Congresswoman Alexandria Ocasio-Cortez, one of the representatives of the most progressive faction of the Democratic Party, has also resorted to Twitter to rule on the ruling. “Repealing Roe and banning abortions will not make them go away. It only makes them more dangerous, especially for the poorest and most marginalized women. People will die because of this decision. We will not stop until abortion rights are restored in the United States of America.”

The Republican representative for Georgia, Marjorie Taylor Greene, one of the conservative voices closest to Trump, has gone to the Supreme Court to celebrate the sentence. After being harassed by pro-abortion activists who insulted her as she passed, she smiled and said: “I am very happy. It is a blessing. It’s a miracle”. And then she added: “I think we have to worry about the radical left. They are going to make an insurrection here in the Supreme Court.” Congress is investigating just these days the assault on the Capitol on January 6, 2021, an insurrection precisely by Trump supporters.

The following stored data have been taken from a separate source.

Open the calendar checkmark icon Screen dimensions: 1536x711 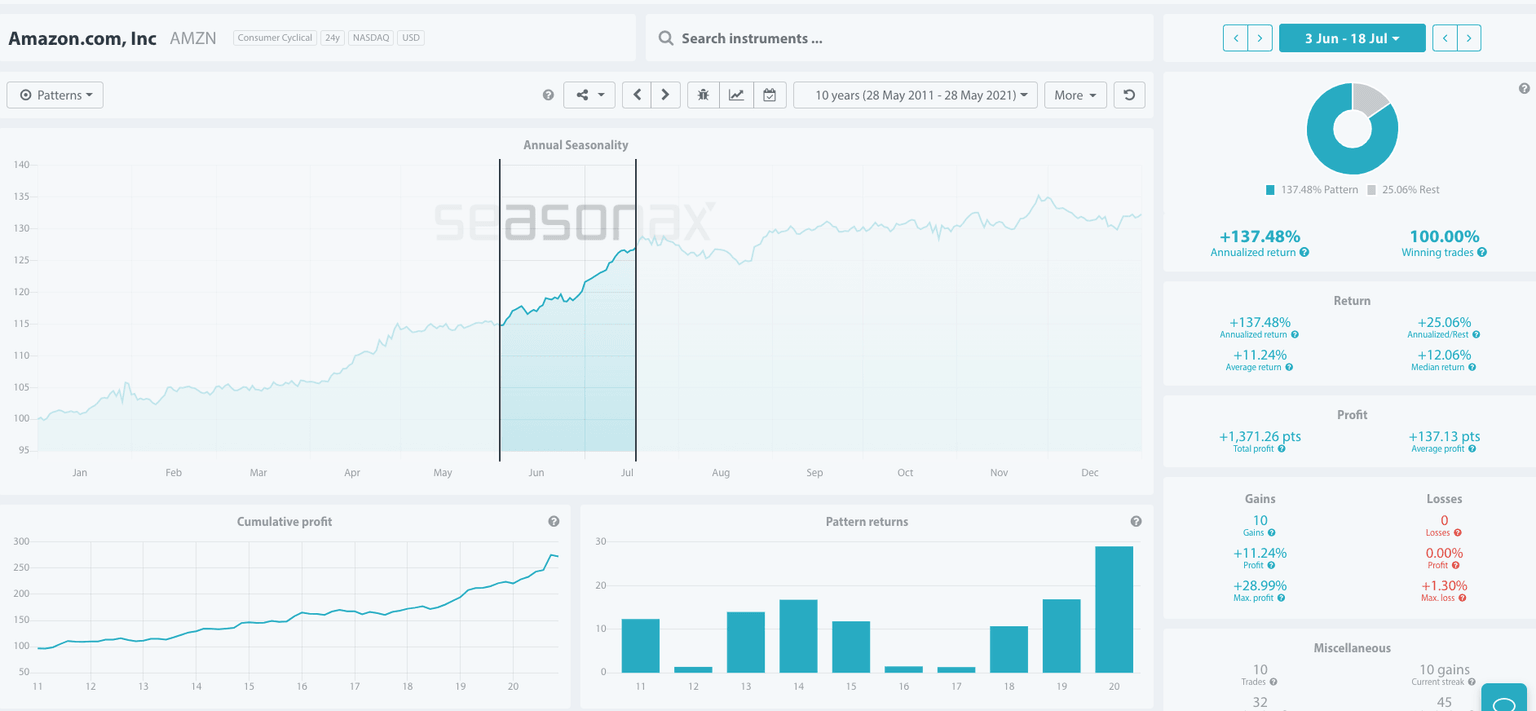coord(769,95)
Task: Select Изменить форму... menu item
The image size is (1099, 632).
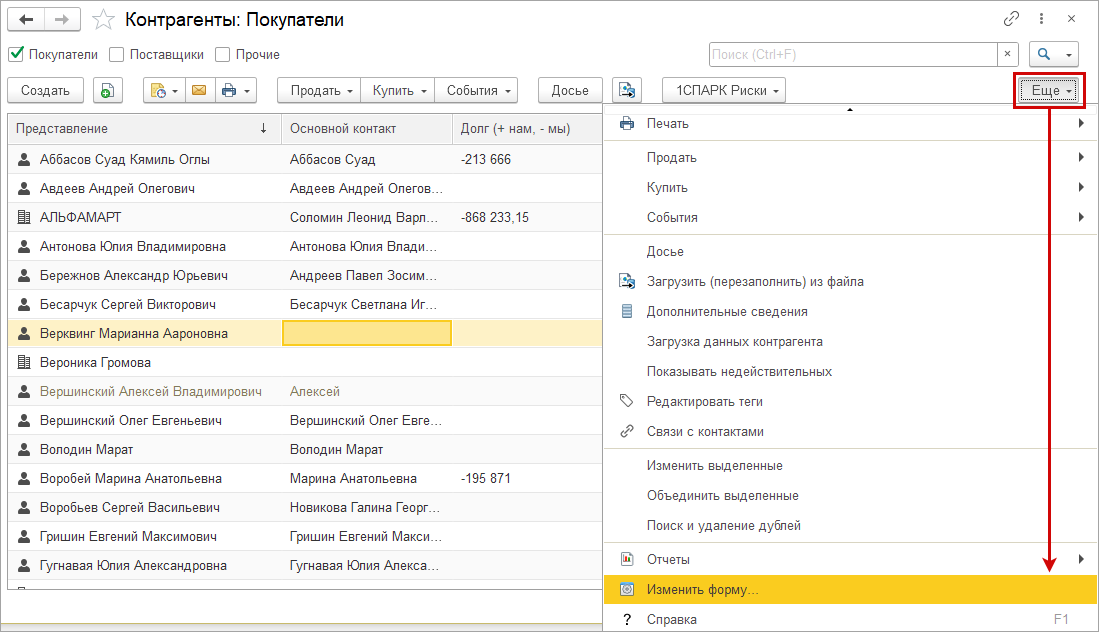Action: click(702, 590)
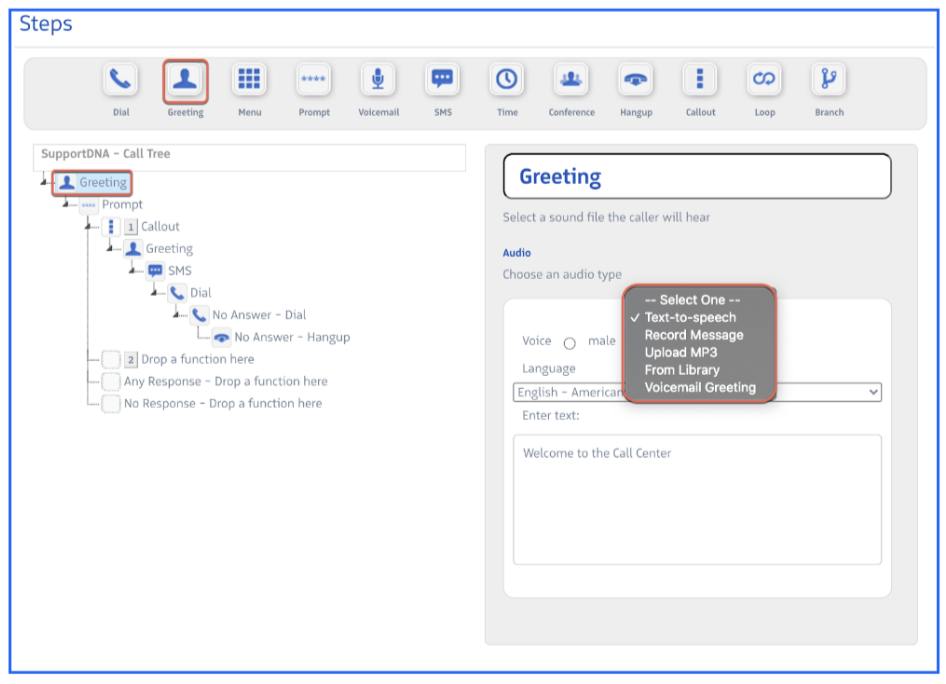Click the Menu keypad icon
The image size is (946, 684).
[249, 80]
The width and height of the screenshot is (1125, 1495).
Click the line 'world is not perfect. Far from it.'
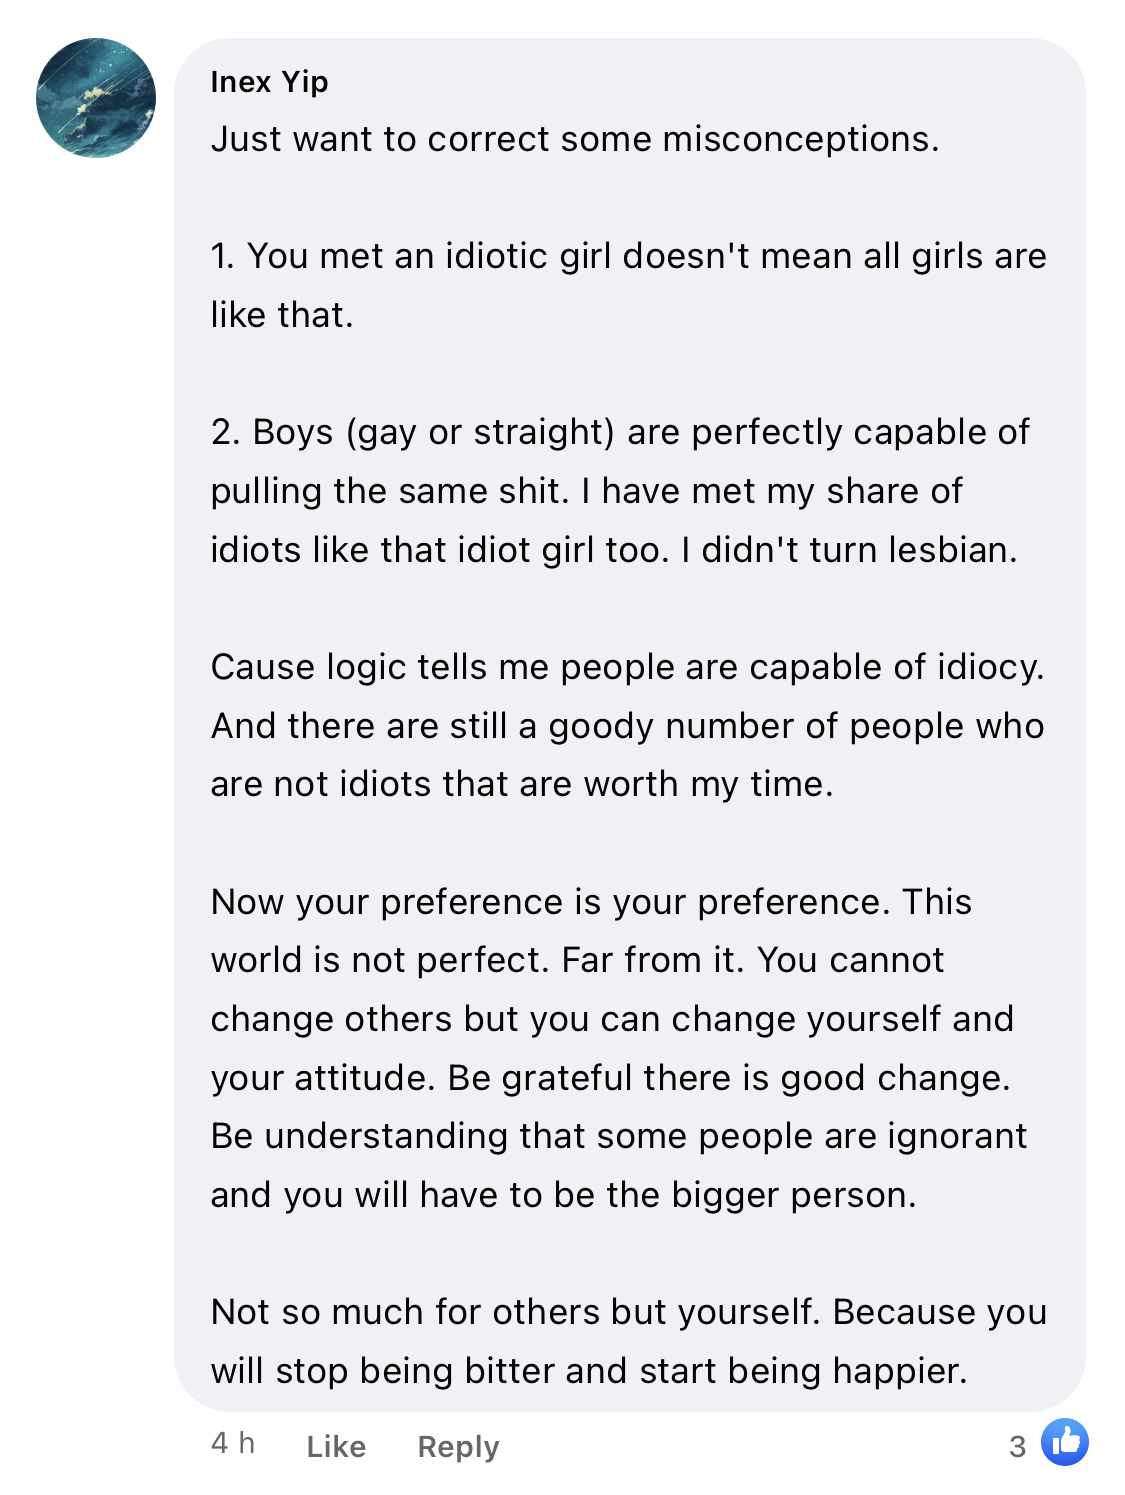(577, 960)
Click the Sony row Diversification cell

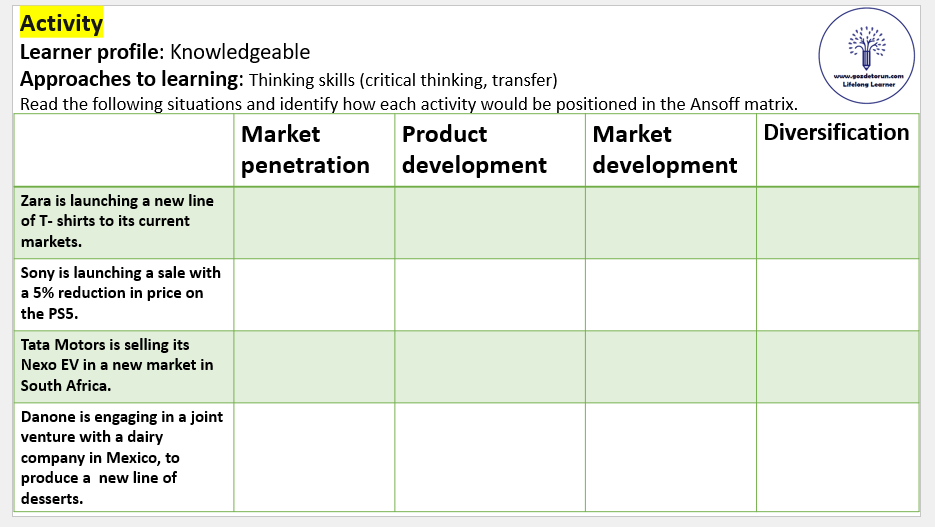pos(837,294)
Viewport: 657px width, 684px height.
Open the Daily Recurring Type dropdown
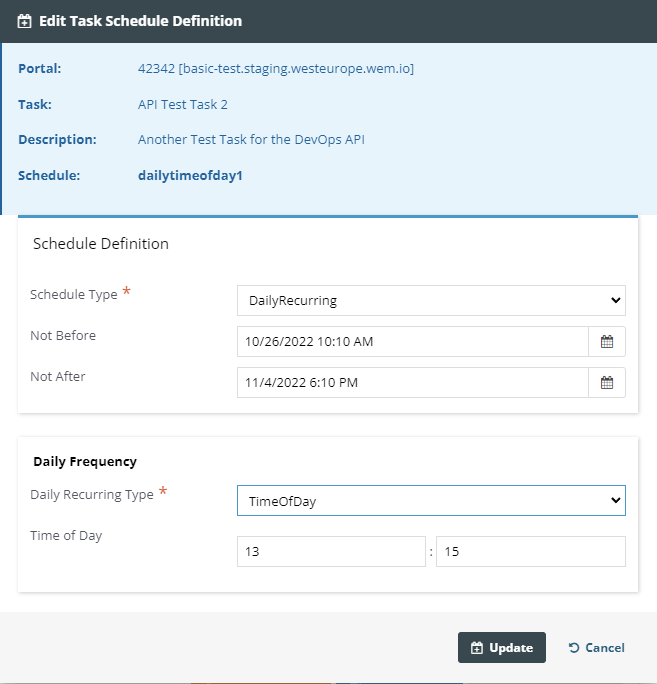pos(431,500)
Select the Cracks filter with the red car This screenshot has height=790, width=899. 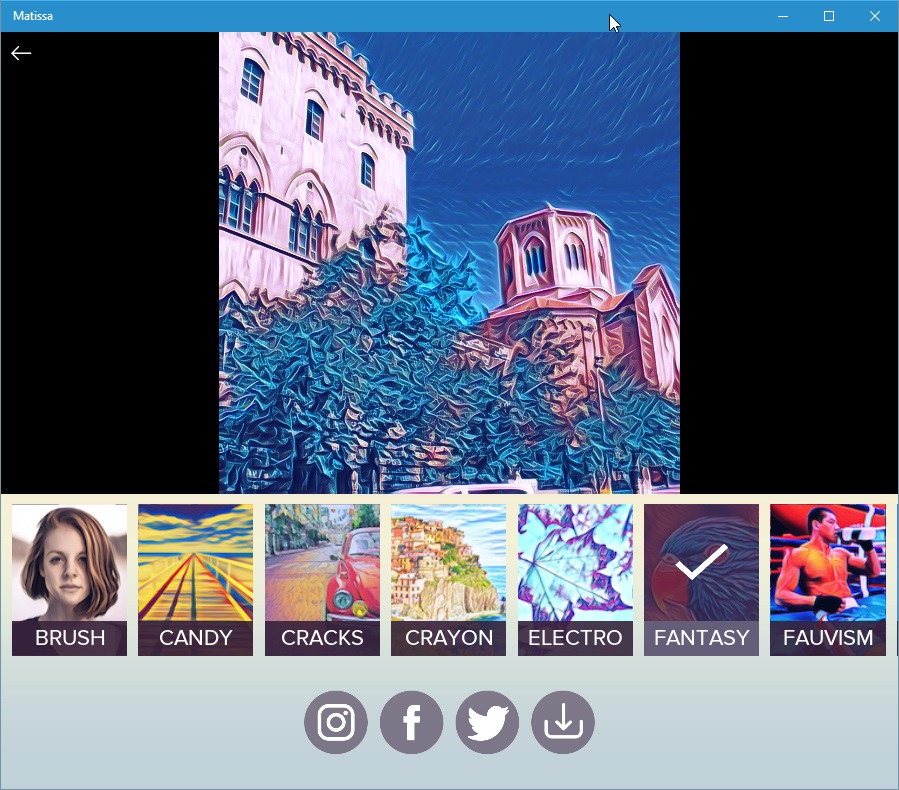[322, 565]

The American Catholic Church has celebrated the decision of the Supreme Court. “This is a historic day in our country. For nearly 50 years, the United States has enforced an unjust law that has allowed some to decide whether others can live or die; this policy has resulted in the death of tens of millions of unborn children, generations who were denied the right even to be born (…). We thank God today that the Court has now overturned this decision. We pray that our elected officials now enact laws and policies that promote and protect the most vulnerable among us,” says the statement from the US bishops, signed by Los Angeles Archbishop José H Gomez, president of the Bishops’ Conference, and that of Baltimore, William E. Lori. A year ago, the bishops of the United States threatened to deny the sacrament of communion to Joe Biden, the country’s second Catholic president, for his support of abortion.